For a good defense of Aquinas’s position (or one interpretation thereof), see the work of David Burrell.
God is the one who causes us to exist. God does not cause us to do evil.
So using your explaination then, when we decide to have sex, God is FORCED to infuse a soul or did He plan and in fact decide for the good of the rest of creation to create a new human being.
I’m going to have to hold you to the rape/adultery example, which you still haven’t addressed adequately. In the case of conception resulting from rape or adultery, we have wicked human action on the one hand, and a good action by God on the other. The one doesn’t cancel out the other. We wouldn’t say to the rapist or adulterer: “Go ahead,” even if we knew for certain that conception would result. In fact, I dare to say that at least in the case of rape we would see conception as making the situation worse. (I want to repeat that I don’t defend abortion under any circumstances, but if you have ever debated this particular issue with a prochoice person you know that it is a very difficult one, and I am certainly happy to concede to the prochoice person that it would better if conception in those circumstances could have been
prevented.)
That example makes your position untenable, because it’s a case where clearly before conception we would say “please don’t do this” (or in the case of rape try with any means at our disposal to prevent the rapist from performing the action), while after conception we would say “Rejoice! God has brought new life into the world!” If we can do this in such an extreme case, we can surely also do much less extreme things, like saying “maybe in some cases it might be wise to have only a few children” while also rejoicing that God has created the children who *have *been conceived.

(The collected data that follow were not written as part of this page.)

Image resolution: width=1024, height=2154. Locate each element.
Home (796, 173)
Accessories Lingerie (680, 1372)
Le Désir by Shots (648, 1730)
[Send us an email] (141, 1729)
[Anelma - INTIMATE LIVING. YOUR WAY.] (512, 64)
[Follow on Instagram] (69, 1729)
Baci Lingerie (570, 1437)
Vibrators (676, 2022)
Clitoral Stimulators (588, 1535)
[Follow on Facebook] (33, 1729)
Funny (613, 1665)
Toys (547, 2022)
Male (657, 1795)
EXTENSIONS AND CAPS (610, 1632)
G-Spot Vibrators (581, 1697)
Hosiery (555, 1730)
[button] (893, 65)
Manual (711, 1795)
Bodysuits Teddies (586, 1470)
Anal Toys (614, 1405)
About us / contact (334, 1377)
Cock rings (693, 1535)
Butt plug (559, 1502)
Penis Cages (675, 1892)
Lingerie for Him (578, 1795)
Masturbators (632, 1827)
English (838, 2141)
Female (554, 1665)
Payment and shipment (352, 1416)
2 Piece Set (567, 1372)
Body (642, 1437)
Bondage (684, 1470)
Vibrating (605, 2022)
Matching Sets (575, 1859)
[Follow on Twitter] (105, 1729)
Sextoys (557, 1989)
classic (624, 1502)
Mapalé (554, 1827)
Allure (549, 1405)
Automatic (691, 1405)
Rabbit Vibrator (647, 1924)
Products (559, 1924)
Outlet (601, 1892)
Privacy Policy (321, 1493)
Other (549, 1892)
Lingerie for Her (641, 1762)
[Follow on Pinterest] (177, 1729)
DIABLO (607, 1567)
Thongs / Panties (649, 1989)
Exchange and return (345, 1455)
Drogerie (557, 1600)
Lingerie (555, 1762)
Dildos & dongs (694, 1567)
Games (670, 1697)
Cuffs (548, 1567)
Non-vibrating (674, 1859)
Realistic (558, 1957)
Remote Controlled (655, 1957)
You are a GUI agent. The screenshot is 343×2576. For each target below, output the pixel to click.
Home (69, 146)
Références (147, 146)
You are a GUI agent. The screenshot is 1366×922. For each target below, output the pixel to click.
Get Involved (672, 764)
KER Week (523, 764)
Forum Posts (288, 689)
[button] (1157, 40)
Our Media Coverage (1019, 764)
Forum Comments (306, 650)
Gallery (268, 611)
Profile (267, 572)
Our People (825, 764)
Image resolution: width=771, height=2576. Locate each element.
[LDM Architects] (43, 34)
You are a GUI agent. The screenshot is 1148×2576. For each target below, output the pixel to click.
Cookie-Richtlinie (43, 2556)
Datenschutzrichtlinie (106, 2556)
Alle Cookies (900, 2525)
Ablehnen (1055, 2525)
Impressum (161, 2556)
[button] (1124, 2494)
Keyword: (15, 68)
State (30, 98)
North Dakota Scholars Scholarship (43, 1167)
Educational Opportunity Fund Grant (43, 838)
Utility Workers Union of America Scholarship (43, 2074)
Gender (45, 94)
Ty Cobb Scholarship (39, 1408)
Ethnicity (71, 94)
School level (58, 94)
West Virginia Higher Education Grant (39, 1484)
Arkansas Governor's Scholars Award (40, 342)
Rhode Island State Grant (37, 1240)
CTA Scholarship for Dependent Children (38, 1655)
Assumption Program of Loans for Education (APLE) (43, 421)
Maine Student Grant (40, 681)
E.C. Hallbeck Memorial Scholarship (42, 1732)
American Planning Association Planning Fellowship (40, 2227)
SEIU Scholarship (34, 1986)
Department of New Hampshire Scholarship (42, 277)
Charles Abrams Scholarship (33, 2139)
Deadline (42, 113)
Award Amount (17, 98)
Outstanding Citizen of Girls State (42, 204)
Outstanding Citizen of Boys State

If you believe that even NFP shouldn’t be used to space births, then it may be hard to get through to you on this one. But the vast majority of prolife people (including your fellow Catholics) who do try to space births nonetheless rejoice at the coming of new life, even if that life was an “accident.” Indeed, in a sense that is a particular joy because it reminds us that (as you and Brooklyn have been rightly insisting) our prudential decisions do not have the last word and God may often choose to surprise and confound our best-laid plans.
Some friends of mine (my wife and I are godparents to three of their children) have five children, of whom the last was an “accident.” A secular colleague of mine (we were all in grad school at the time) expressed disapproval that my friends were having a fifth child. I wish I had simply told her how inappropriate I found that comment. Instead, I told her (which probably wasn’t my right to tell) that I knew that the fifth child was not planned. (I’m afraid I was often a coward with regard to my secular colleagues.) She at least had the good taste (I would like to think also the morality, but I don’t know for sure) not to mention abortion.
So I do understand where you and Brooklyn are coming from. I know that there are a lot of folks out there who really think that having more than a couple of children is some sort of crime. I want you to understand that I’m not saying anything of the sort. Clearly once a child is conceived, he or she is a good gift of God. What I am trying to show is that we cannot logically or morally speak of conception *before *it has happened in the same way that we do *afterwards. *And the case of conception resulting from rape or adultery is my clearest example.
That is different, because in that sense, I think God would allow the man to get hit, rather than directly act to hit the man.
But God is the one causing the man to exist. God is the one sustaining all things in existence. God is the one whose primary agency allows second causes (not just human wills, but the laws that make combustion engines work and wheels turn) to operate. It’s true that God is not *causing *the act of the car hitting the man. God is causing what is good in that situation–the existence of the driver, his agency as a free being, the physical materials that make up the car and the laws that allow it to function.
Similarly, God is not forcing two human beings to have intercourse at a time when the woman is fertile. God is not causing the violence of rape, or the unfaithfulness of adultery, or even the much milder and more questionable foolishness that might in some cases be involved in a decision to conceive another child. What God is causing is, again, what is good. You are right that this is much more prominent and easy to point to in the case of conception. But I don’t see that the principle is different.
With conception it is a different story. God is the only one that can create a human soul. No one else, by any action, can do this.
No one except God can create or sustain in being anything at all. No one except God can create the physical laws that allow cars to operate.
And every act of sex does not occur in a pregnancy. Do you think there is ever a person that was conceived, out your definition of imprudence, that shouldn’t have been conceived, but God just did it, because the person made a stupid mistake?
I think that this isn’t a meaningful way of speaking when we are in time and God is in eternity. I don’t think we can go beyond saying that what is good in any human action is ultimately caused by God (in such a way as not to violate our freedom), but what is evil or foolish or just imperfect derives only from creatures. I will grant that the creation of the human soul is a more direct action by God (in the creationist view which triumphed over traducianism in the early Church–I do not have strong views either way on that issue, not being a Catholic). But again, I think the same principle applies.